I was stunned. I had
to ask him to repeat what he said. He
repeated it, but this time around he provided even more emphasis. I felt gut-punched. Our conversation stumbled on for a few more
minutes and then we parted ways. I never
saw him again. He is no longer pastoring the church he came to lead. I wish him
well wherever his is and hope he is seeing life and ministry from a different
perspective.
That day in my office I learned another valuable
lesson.
What we think we know absolutely is not always absolute.
That dear brother had narrowed God down to such a small field of focus that if Jesus ever dared to show up expressing anything feminine that he would have been labeled as “of the devil.”
What we think we know absolutely is not always absolute.
That dear brother had narrowed God down to such a small field of focus that if Jesus ever dared to show up expressing anything feminine that he would have been labeled as “of the devil.”
When Jesus gave us the Great Commission he wasn’t giving us
the fine points of our personally interpreted views of theology. He was giving us the essentials of the faith
that need to remain intact in order for us to be considered the Church.
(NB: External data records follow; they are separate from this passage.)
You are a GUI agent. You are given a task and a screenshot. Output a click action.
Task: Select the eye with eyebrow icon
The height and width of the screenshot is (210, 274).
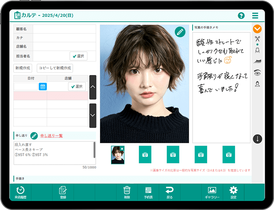click(x=257, y=73)
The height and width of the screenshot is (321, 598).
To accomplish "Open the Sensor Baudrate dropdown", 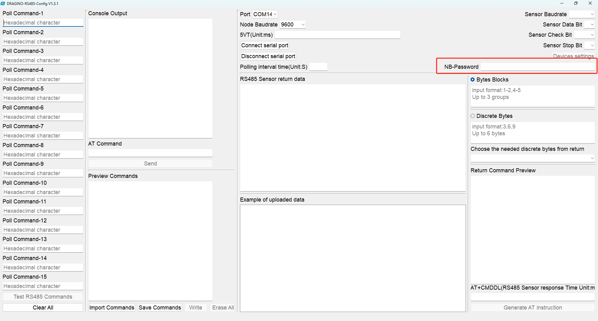I will (x=582, y=14).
These
essentials are found most clearly in the simple and profound creeds of the
Church. There are not as many of these essentials as some people think.
In all the years I have been following Jesus I have come to
realize there are a lot of non-essentials.
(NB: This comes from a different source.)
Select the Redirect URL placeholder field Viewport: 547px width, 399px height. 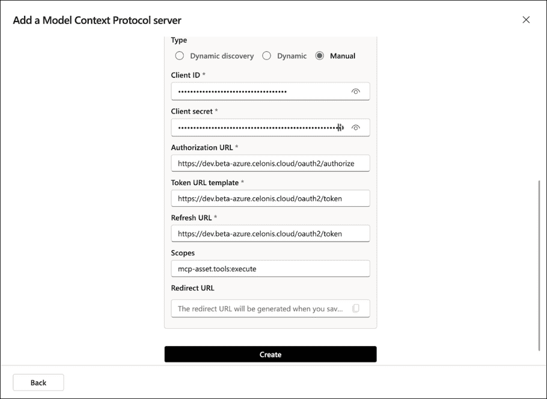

We need to give each other some slack with these or they can kill our agape
love and show the world that the Church is not really worth investigating. Jesus didn’t get into the non-essentials. He
left those with us to struggle together in love in order to find some common
ground. This is where humility plays such a huge role in the health and
vitality of the Church.
Jesus has always been in the business of showing up in another
form than we are familiar with and in his arrival confronting our unbelief. As
I mentally scrolled through the scriptures I saw Jesus do this a lot.
He appeared…
-
As the Creator at the creation
-
As the great I AM who spoke to Moses from a
burning bush
-
As the Rock that gushed forth living water in the
wilderness
-
As a baby in a manger
-
As a 12 year old boy in the Temple going about
his Father’s business
-
As a carpenter’s son in his unbelieving hometown
of Nazareth
-
As the first prophet of a New Covenant
-
As a drunk and demon-possessed cult-leader to
the Pharisees
-
As a teacher to those who wanted to learn
As a problematic revolutionary to the Roman Government
-
As a healer to the diseased
-
As an impotent false prophet hanging on a
criminal’s cross
-
As a brother to his brothers
-
As a son to his father
-
As a miracle baby to his mother
- As the resurrected Lord to those who arrived
at the tomb
How Jesus appears to us will depend on the condition of our
hearts. How we perceive those who come
in his name will also depend on the condition of our hearts. Jesus may look
very different in each of his manifestations, but he will always be the same
yesterday, today and forever. He is both the same and different. This is why we
have to be careful if we ever find ourselves saying “not for today” or “this
can’t be of God” because the lesser images of God we have created by our non-essential
ways thinking may be the very thing he is coming to heal.